─── Provided information ───
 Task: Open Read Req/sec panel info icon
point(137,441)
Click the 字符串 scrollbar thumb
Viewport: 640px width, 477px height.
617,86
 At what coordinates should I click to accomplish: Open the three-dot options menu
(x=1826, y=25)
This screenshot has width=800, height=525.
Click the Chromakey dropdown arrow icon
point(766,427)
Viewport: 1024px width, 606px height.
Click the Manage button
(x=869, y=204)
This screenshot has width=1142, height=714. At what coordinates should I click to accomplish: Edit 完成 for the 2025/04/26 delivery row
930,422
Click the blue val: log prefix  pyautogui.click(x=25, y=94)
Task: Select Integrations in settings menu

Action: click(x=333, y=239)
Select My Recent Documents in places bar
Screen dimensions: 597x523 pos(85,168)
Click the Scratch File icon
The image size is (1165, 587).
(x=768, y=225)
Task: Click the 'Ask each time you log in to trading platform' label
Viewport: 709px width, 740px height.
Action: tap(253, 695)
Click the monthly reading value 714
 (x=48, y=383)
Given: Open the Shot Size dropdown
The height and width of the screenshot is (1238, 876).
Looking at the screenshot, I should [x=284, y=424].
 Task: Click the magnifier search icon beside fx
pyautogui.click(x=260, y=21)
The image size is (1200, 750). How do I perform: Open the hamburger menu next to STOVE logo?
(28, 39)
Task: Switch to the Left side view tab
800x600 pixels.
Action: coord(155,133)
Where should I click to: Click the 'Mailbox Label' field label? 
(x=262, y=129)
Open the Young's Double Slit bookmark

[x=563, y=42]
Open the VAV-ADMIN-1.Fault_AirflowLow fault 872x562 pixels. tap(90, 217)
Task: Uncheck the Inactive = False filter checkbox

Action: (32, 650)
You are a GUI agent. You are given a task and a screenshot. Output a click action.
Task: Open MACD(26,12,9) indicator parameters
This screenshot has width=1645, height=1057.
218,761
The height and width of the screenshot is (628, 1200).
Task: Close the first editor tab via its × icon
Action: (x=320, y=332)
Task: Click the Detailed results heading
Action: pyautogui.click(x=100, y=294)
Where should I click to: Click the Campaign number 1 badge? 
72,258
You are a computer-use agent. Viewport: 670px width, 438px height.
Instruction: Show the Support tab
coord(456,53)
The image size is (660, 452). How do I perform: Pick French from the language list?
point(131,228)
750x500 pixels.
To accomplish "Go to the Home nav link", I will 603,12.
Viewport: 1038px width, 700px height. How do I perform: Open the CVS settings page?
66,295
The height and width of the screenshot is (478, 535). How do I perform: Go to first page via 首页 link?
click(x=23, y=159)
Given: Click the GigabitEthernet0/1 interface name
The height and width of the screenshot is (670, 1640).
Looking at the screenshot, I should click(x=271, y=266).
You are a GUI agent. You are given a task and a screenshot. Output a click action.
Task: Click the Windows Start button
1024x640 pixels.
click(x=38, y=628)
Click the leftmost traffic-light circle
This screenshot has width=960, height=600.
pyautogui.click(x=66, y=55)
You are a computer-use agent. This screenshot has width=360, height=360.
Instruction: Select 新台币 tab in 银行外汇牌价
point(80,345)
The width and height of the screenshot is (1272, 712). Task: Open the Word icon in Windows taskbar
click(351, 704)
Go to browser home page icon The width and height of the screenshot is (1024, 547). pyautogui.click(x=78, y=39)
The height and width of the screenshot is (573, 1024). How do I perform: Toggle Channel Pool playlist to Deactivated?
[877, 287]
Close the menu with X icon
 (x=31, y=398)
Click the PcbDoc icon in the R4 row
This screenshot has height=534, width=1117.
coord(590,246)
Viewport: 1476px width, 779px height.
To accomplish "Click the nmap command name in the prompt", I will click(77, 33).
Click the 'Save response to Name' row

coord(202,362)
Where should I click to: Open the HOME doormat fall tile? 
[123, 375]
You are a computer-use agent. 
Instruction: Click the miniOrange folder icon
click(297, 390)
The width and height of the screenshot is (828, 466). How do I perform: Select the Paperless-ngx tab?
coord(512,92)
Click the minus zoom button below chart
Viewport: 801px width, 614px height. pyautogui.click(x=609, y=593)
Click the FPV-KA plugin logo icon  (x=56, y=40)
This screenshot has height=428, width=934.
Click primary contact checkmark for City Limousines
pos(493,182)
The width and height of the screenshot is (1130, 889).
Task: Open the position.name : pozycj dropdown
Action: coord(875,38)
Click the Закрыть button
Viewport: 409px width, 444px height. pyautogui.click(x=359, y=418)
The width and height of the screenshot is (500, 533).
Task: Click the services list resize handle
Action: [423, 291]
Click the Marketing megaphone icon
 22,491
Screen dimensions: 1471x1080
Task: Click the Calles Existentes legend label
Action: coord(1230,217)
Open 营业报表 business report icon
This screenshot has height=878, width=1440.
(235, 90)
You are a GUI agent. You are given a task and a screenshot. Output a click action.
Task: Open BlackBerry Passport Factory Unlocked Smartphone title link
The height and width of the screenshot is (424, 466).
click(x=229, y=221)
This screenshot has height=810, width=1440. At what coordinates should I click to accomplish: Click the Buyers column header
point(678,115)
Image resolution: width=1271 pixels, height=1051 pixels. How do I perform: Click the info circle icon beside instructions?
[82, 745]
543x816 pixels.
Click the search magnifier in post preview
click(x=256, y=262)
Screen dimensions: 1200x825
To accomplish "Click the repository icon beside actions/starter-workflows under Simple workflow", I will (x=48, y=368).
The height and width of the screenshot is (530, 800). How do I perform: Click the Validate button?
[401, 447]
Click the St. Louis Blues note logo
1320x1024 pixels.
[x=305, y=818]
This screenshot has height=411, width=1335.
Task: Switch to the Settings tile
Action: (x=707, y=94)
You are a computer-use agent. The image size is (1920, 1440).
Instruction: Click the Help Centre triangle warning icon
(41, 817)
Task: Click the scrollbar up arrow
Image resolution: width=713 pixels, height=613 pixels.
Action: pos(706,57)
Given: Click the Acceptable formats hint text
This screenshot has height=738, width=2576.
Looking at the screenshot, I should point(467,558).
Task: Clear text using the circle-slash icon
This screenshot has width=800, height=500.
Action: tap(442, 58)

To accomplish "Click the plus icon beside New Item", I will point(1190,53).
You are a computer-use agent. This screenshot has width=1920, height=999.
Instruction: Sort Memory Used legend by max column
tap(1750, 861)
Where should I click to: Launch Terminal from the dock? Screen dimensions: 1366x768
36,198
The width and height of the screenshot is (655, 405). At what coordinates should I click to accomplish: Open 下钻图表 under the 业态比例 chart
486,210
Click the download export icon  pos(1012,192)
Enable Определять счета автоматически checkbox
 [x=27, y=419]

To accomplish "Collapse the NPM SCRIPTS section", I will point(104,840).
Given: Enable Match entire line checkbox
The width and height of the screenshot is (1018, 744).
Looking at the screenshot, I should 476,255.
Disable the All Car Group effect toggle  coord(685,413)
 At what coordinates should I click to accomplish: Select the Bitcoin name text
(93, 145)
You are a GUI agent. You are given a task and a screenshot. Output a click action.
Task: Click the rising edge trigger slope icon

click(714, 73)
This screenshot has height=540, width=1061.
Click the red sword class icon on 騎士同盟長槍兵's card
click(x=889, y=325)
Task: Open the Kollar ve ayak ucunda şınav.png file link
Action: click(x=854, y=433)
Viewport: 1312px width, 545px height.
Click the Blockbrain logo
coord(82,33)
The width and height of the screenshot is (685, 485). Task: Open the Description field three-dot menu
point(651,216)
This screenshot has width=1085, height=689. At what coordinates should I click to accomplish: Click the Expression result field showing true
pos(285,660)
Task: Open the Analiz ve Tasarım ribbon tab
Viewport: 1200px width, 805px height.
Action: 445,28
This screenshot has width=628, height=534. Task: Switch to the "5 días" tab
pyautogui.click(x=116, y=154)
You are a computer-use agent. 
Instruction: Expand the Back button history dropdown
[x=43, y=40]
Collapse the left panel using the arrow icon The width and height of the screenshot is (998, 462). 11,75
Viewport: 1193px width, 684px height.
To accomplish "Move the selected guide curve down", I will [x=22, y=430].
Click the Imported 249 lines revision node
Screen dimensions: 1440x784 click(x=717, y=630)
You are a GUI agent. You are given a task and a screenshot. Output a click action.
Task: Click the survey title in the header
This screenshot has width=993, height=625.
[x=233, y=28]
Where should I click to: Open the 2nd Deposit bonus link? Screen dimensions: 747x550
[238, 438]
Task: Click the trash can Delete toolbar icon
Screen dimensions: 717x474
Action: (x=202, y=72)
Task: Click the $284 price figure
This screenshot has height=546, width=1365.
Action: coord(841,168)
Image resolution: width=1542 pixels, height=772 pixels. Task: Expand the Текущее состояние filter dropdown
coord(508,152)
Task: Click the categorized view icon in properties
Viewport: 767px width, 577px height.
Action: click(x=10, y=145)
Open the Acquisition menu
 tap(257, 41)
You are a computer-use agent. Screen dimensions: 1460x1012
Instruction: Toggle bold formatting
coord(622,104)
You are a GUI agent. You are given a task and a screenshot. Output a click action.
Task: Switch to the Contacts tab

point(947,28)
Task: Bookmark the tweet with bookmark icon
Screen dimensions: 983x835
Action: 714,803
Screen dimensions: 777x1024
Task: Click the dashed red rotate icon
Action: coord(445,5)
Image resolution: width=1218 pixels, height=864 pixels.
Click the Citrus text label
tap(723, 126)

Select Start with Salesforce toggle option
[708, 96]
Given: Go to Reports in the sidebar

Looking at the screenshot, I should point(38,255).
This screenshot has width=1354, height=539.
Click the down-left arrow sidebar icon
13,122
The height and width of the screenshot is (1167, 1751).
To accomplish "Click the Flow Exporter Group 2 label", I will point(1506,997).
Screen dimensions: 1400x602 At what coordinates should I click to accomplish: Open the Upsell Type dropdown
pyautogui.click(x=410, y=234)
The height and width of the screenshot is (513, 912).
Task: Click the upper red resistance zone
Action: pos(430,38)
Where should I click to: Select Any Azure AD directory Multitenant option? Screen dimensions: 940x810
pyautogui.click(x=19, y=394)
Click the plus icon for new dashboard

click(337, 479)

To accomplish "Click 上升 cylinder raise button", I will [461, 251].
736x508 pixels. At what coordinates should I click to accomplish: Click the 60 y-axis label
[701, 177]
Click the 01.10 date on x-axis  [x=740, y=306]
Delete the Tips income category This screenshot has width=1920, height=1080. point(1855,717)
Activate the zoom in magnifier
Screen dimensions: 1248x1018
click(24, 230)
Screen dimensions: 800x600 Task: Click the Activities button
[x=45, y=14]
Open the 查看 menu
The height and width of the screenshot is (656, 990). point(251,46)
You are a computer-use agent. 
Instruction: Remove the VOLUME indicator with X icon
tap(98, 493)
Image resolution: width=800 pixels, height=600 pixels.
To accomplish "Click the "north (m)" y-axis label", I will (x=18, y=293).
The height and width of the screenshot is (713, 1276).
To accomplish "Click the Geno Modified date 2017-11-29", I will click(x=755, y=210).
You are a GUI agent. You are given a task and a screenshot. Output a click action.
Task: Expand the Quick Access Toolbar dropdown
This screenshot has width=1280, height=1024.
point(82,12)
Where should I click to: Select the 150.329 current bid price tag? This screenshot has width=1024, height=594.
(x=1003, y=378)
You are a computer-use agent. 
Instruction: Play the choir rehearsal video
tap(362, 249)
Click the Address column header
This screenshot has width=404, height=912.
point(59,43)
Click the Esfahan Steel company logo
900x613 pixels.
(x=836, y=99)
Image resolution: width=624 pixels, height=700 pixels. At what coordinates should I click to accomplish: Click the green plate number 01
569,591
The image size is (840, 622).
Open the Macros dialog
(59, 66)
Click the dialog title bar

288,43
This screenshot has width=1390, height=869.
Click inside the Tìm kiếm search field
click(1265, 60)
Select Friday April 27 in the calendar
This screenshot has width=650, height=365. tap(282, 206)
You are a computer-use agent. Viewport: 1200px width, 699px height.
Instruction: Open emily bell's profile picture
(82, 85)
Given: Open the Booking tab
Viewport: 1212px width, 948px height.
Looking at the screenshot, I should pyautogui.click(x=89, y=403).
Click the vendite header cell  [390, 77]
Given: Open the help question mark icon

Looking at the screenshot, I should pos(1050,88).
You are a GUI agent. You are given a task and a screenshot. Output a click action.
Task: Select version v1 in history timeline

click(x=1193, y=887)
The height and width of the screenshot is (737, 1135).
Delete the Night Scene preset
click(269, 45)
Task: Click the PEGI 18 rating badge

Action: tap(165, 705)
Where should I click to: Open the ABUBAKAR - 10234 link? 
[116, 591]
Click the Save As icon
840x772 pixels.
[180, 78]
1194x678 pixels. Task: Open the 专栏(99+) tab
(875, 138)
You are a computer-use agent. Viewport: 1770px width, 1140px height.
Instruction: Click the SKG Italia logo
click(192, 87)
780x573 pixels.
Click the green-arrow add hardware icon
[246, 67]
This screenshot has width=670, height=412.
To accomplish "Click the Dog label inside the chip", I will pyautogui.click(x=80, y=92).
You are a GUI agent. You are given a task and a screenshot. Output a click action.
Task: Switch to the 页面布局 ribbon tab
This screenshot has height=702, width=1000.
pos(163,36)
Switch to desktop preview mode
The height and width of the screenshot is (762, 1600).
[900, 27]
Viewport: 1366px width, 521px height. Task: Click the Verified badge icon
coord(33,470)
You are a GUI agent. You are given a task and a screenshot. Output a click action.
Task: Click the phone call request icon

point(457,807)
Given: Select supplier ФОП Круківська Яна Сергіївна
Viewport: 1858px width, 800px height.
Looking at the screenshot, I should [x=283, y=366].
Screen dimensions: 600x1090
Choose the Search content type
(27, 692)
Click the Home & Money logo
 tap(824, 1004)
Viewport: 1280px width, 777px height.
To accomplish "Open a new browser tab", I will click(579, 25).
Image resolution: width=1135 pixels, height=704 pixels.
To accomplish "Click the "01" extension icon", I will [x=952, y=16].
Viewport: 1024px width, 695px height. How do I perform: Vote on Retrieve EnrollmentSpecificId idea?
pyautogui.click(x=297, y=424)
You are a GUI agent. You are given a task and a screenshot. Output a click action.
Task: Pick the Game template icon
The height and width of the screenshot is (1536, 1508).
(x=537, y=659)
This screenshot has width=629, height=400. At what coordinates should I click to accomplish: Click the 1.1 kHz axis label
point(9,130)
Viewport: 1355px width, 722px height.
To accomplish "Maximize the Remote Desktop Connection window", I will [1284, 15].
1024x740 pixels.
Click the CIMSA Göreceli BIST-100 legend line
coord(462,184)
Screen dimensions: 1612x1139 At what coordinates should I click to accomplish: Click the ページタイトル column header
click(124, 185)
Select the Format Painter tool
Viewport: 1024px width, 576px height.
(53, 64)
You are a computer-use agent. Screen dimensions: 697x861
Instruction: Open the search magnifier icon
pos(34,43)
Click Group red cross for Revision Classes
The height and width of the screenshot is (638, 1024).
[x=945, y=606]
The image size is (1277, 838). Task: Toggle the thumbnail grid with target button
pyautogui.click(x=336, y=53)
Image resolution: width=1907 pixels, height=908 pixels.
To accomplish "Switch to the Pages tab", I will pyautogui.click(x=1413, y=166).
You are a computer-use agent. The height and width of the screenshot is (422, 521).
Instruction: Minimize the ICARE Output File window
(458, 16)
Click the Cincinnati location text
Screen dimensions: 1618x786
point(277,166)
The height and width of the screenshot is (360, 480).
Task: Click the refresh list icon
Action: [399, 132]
───
Scan the records above for the lines holding "three-dot options menu" and "Task: Click the 'Ask". Transcribe those two and every line between them word for word, and no others.

 At what coordinates should I click to accomplish: Open the three-dot options menu
(x=1826, y=25)
This screenshot has width=800, height=525.
Click the Chromakey dropdown arrow icon
point(766,427)
Viewport: 1024px width, 606px height.
Click the Manage button
(x=869, y=204)
This screenshot has width=1142, height=714. At what coordinates should I click to accomplish: Edit 完成 for the 2025/04/26 delivery row
930,422
Click the blue val: log prefix  pyautogui.click(x=25, y=94)
Task: Select Integrations in settings menu

Action: click(x=333, y=239)
Select My Recent Documents in places bar
Screen dimensions: 597x523 pos(85,168)
Click the Scratch File icon
The image size is (1165, 587).
(x=768, y=225)
Task: Click the 'Ask each time you log in to trading platform' label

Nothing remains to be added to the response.